Моими партнерами по первым физкультурным утехам выступали мой друг Лук Франсуа и мой другой чернокожий приятель, нигериец Майкл.
«Миша» был умницей: получил два образования в Кембридже, имел брокерскую компанию на Уолл-стрит, публиковал собственные книги и занимался спортом.
К сожалению, таких, как Лук и Майкл, в моей тюрьме насчитывались единицы. Поэтому я очень дорожил нашими отношениями.
Чернокожие «иностранцы» отличались от наглых и циничных афроамериканцев как небо и земля. Особо искренней дружбы с последними у меня не получалось, хотя по большому счету я к ней и не стремился.
Пошутить – пожалуйста, но не более того…
Телевизионные комнаты или «TV rooms» завершали список служебных помещений моего трехэтажного барака. Их было ровно пять, причем в каждой висело по два телевизора. Итого: 10 каналов в соответствии с древнеримской концепцией для рабов и плебса – «хлеба и зрелищ».
Столовка обеспечивала «хлеб», телекомнаты – «зрелища».
Чтобы смотреть TV, зэк надевал наушники и настраивал свое радио на определенную волну. Поэтому в одной комнате соседствовали зрители двух TV-программ.
Самую большую ТV комнату отвели громкоголосым латиноамериканцам.

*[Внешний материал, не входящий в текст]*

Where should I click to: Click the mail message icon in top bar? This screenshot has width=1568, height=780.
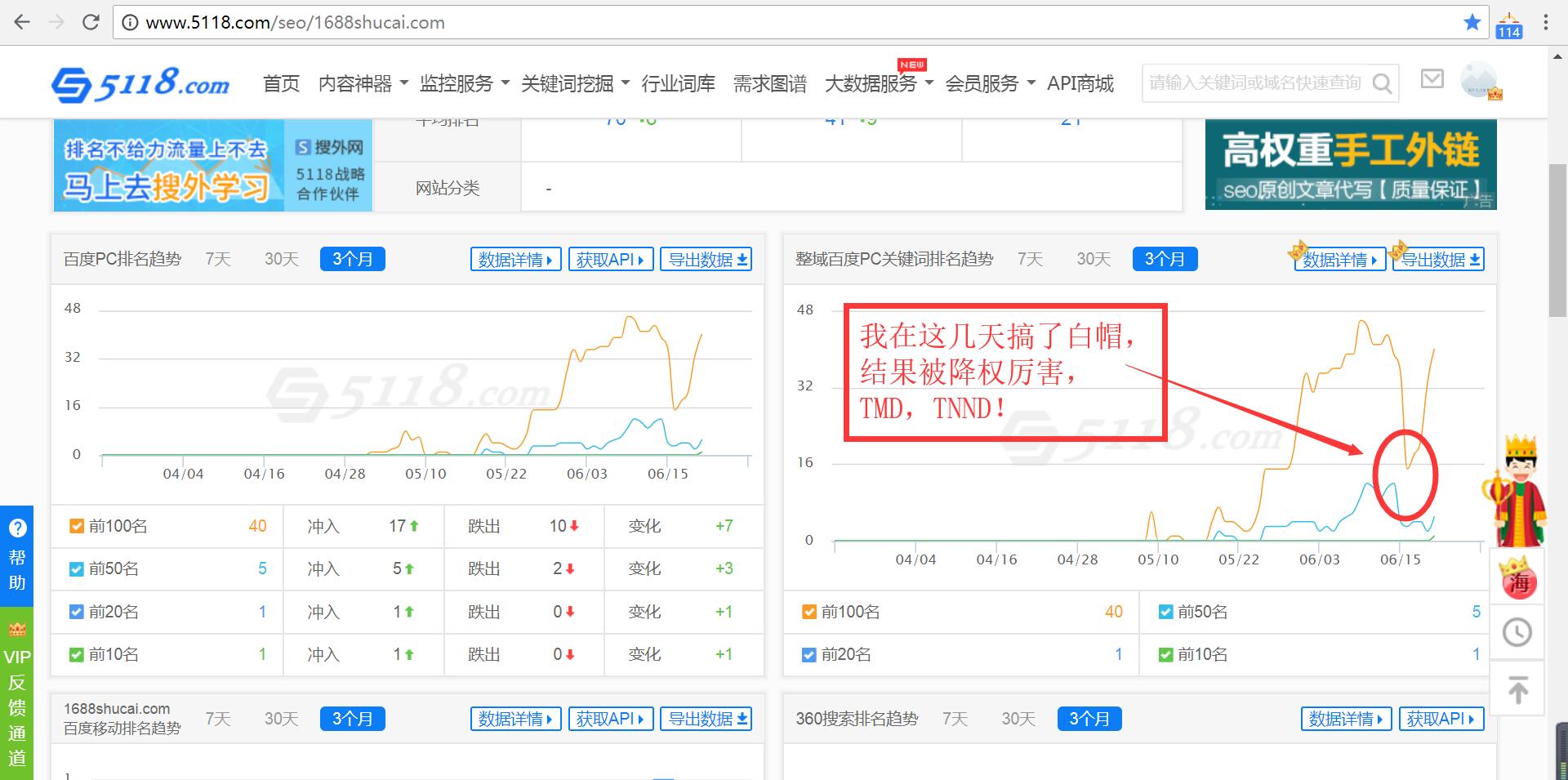[1433, 79]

Другая, чуть поменьше, называлась «General TV Room»[186] и поставляла низкосортную американскую дребедень с драками и погонями. Два других помещения собирали любителей спорта и были вечно заполнены под завязку. Пятая, самая «младшенькая» комнатка, оказалась самой непопулярной.
Там шли новости, показывали общественное TV и образовательные программы каналов «Дискавери» и «Хистори ченел». В более-менее «интеллектуальной» элите отряда 36/38 насчитывалось аж человек пятнадцать.

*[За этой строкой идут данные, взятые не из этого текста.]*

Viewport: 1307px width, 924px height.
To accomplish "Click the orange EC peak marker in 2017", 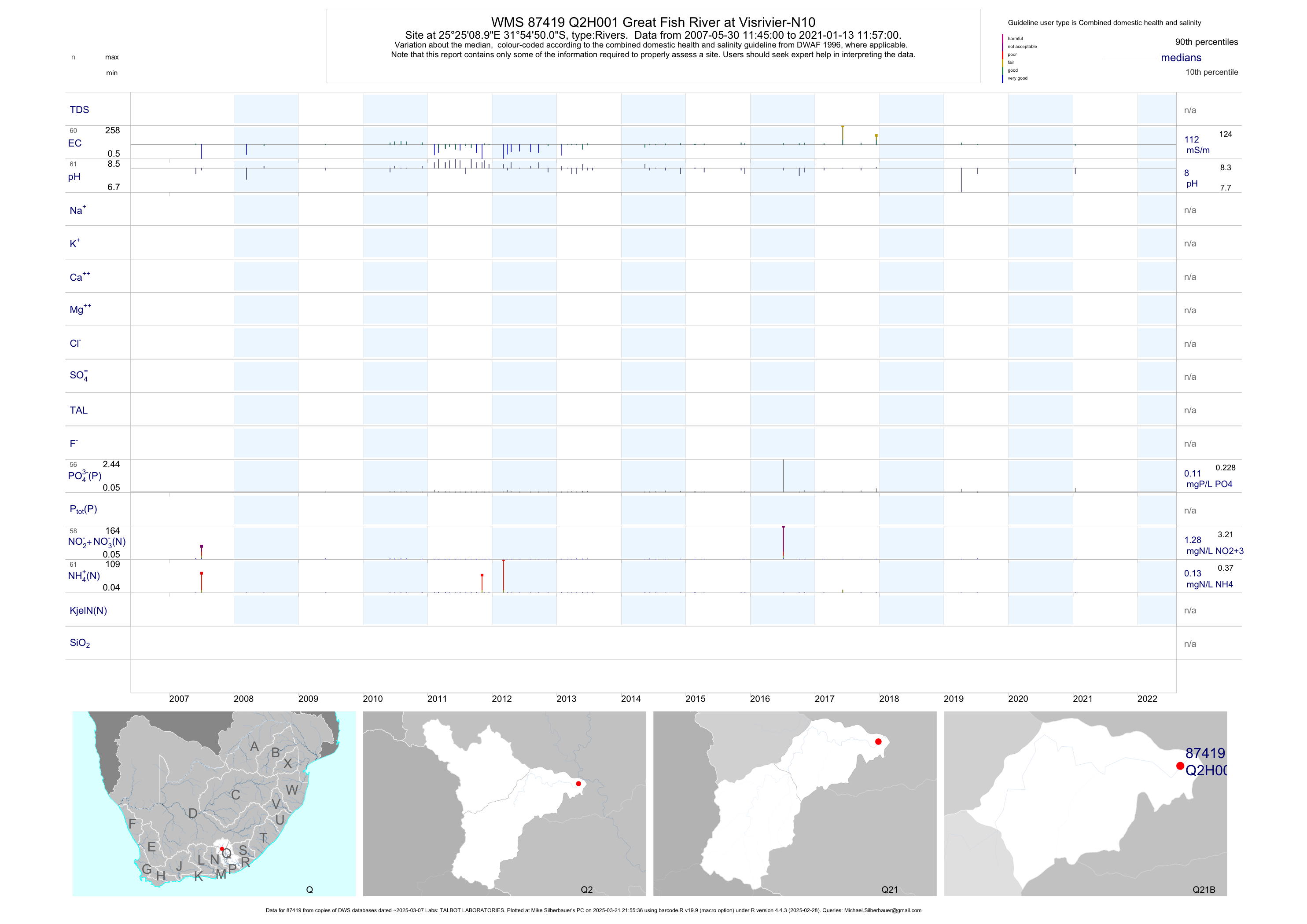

Испаноязычная популяция с утра до ночи смотрела бесконечные мыльные оперы и эстрадные концерты с сисястыми ведущими и полуголыми певицами. От восторга латиносы стонали и темпераментно обзывали друг друга «кабронами»[187].
Латиноамериканские ТВ-шоу напоминали российскую развлекаловку с участием бесконечных «Сливок», «Блестящих» и «Виагр».
Афроамериканцы были зациклены на американском футболе, бейсболе и, особенно, баскетболе. Во время переходящих из одного в другой чемпионатов и «сезонов», от ора чернокожих зэков в наших зарешеченных окнах по-настоящему дрожали стекла.